(Stored items)
__________
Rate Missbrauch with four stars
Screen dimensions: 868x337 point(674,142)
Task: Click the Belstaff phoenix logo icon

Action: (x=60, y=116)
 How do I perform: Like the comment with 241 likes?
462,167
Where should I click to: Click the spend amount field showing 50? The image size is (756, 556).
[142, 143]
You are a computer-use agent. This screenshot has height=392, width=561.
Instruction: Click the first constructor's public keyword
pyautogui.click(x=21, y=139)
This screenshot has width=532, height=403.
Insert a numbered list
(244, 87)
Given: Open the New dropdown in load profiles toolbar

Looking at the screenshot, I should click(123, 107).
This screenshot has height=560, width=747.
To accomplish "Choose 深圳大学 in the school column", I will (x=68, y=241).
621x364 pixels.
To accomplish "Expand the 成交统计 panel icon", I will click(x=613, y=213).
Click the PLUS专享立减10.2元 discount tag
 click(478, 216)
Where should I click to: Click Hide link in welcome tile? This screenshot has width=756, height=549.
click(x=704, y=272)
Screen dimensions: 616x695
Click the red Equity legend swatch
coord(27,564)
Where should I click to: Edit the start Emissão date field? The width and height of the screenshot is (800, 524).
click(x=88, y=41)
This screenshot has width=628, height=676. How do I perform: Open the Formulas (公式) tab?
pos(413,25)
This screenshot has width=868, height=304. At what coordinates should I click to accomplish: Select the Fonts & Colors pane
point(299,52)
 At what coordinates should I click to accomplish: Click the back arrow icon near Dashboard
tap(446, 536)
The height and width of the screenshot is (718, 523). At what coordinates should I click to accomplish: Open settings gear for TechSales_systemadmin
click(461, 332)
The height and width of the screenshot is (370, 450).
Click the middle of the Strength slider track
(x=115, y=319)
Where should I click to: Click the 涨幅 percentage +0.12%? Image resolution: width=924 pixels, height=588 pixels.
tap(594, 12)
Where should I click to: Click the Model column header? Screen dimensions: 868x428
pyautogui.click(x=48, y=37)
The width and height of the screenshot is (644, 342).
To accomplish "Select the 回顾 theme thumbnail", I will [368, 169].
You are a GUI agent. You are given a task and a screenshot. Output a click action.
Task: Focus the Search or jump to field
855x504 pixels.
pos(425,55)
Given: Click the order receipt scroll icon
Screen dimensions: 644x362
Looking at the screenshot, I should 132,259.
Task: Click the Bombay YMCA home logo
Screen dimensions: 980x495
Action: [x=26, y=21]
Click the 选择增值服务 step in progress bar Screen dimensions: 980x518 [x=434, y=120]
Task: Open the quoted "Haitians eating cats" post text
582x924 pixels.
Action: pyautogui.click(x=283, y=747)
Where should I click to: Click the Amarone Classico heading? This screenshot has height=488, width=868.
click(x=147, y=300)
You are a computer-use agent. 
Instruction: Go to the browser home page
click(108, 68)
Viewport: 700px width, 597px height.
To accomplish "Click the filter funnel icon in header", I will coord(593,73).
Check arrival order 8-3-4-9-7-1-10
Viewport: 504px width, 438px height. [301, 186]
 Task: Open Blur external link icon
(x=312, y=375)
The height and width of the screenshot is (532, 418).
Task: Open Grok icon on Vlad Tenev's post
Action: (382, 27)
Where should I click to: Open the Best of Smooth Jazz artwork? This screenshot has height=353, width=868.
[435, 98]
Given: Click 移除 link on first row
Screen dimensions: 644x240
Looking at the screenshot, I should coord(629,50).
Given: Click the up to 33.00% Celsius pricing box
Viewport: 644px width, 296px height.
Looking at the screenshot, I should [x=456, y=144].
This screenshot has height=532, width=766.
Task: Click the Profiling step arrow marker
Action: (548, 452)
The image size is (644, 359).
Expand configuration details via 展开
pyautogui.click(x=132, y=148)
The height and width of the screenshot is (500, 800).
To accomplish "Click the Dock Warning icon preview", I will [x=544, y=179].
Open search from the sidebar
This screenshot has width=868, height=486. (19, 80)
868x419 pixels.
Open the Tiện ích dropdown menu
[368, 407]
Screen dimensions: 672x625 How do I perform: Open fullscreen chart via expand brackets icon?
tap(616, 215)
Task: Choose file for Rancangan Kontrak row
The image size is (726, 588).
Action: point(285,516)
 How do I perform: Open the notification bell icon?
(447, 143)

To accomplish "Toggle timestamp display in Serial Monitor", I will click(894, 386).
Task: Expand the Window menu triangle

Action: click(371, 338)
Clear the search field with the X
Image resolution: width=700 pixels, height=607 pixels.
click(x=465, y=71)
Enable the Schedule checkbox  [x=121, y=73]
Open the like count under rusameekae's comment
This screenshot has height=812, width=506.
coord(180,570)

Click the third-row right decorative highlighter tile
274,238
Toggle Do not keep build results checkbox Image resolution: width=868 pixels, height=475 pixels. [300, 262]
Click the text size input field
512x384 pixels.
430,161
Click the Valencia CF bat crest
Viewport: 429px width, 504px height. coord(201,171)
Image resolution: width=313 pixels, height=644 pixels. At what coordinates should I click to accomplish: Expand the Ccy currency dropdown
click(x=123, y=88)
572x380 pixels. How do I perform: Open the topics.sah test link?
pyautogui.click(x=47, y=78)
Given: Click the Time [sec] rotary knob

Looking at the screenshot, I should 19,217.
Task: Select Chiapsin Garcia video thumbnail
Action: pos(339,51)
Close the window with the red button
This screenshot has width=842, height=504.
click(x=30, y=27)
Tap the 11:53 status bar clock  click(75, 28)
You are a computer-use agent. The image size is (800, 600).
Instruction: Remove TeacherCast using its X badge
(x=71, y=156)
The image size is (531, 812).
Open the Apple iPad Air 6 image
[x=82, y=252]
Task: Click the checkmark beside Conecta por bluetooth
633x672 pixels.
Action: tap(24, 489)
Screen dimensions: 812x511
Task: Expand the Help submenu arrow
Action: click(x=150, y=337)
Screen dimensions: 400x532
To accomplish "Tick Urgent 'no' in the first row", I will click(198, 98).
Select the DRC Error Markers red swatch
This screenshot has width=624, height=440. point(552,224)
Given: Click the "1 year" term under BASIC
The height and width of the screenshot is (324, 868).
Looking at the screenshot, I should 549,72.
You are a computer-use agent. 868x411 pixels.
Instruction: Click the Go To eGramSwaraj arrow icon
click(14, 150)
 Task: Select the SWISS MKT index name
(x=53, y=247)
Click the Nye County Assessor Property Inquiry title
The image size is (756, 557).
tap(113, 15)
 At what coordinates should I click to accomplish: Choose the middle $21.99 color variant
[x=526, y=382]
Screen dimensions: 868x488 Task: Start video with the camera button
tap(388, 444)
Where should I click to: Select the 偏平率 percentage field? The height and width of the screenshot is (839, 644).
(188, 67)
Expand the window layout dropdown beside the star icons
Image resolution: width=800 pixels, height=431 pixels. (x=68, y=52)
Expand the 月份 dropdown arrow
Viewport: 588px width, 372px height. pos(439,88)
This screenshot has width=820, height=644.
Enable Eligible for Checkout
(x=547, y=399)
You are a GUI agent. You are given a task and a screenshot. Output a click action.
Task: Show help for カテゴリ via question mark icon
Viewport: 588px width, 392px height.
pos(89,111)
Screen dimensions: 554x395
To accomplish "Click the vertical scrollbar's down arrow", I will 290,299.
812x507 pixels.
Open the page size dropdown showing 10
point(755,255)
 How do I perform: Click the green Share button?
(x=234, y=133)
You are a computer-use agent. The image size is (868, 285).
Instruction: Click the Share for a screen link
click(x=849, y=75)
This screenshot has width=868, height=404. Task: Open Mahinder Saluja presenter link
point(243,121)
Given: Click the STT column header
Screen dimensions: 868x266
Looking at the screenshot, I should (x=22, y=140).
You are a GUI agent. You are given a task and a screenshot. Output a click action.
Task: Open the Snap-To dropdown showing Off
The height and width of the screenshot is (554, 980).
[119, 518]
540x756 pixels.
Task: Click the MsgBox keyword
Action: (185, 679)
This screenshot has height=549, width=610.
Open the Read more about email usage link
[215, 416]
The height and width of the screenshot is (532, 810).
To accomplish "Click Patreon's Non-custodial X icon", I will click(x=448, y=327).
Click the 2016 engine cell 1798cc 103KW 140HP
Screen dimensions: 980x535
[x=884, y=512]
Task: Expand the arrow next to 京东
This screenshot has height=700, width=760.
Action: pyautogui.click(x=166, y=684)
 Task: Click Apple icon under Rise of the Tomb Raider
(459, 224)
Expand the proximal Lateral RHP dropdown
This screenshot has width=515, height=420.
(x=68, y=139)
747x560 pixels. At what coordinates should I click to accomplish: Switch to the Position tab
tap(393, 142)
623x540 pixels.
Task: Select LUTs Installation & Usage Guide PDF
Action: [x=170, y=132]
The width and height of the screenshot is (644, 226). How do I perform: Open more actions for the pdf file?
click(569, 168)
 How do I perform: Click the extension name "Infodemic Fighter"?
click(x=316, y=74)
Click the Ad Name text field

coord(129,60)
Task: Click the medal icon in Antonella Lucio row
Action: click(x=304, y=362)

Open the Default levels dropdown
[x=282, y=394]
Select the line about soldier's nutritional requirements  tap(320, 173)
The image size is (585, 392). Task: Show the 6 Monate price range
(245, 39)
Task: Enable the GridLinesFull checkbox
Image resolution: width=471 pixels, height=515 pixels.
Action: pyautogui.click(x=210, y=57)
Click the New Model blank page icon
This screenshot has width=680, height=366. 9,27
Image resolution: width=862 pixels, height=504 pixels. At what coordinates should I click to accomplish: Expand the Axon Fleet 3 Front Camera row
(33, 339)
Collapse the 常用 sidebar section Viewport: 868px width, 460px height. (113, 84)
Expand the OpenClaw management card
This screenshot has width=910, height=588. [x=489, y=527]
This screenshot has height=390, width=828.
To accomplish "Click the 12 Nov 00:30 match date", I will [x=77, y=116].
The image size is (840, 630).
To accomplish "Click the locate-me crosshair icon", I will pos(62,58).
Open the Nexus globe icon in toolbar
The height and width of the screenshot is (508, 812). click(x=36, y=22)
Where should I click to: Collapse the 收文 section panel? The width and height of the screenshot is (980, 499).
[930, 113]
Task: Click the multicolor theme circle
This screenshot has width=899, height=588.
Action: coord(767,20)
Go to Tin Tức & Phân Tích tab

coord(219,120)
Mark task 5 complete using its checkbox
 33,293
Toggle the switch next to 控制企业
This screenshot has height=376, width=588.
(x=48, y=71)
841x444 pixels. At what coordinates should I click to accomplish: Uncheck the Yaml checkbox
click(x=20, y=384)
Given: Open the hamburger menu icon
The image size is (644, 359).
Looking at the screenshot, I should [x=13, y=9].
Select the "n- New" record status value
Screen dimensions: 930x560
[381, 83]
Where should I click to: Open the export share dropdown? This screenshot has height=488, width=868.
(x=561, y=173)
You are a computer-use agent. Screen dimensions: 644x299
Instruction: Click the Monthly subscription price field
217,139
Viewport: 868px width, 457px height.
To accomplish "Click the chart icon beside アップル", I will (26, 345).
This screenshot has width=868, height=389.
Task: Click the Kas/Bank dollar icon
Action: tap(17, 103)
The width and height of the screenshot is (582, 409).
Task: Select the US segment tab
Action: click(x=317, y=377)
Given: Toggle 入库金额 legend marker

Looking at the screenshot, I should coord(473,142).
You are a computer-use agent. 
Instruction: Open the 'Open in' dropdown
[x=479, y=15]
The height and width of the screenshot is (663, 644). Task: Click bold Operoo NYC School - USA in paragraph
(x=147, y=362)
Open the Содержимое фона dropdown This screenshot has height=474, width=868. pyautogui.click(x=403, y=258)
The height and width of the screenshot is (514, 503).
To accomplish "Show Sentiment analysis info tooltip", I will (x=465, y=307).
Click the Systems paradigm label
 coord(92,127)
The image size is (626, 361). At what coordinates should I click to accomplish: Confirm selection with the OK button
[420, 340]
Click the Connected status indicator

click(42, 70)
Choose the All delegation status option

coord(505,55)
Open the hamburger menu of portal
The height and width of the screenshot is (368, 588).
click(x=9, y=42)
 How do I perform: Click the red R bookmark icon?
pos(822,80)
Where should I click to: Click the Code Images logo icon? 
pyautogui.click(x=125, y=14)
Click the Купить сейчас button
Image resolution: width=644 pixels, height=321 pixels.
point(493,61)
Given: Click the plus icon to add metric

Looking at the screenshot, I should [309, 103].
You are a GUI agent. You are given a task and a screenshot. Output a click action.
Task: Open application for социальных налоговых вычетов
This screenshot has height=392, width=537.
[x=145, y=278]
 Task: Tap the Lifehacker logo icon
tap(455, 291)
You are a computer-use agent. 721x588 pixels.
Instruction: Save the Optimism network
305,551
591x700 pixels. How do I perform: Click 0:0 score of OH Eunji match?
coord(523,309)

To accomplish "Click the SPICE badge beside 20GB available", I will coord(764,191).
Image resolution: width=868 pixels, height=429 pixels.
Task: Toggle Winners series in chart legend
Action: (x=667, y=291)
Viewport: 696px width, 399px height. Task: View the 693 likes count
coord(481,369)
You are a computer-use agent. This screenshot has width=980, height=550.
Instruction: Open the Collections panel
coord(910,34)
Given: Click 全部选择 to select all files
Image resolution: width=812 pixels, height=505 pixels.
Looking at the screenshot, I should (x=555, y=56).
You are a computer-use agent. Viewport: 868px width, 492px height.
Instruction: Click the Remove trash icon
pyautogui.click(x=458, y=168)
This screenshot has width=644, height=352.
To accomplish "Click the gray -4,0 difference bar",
__________
TASK ITEM –
How many lines of the data above include the word "theme"? Only that number should be returned.

RESULT FOR THIS EXERCISE –
2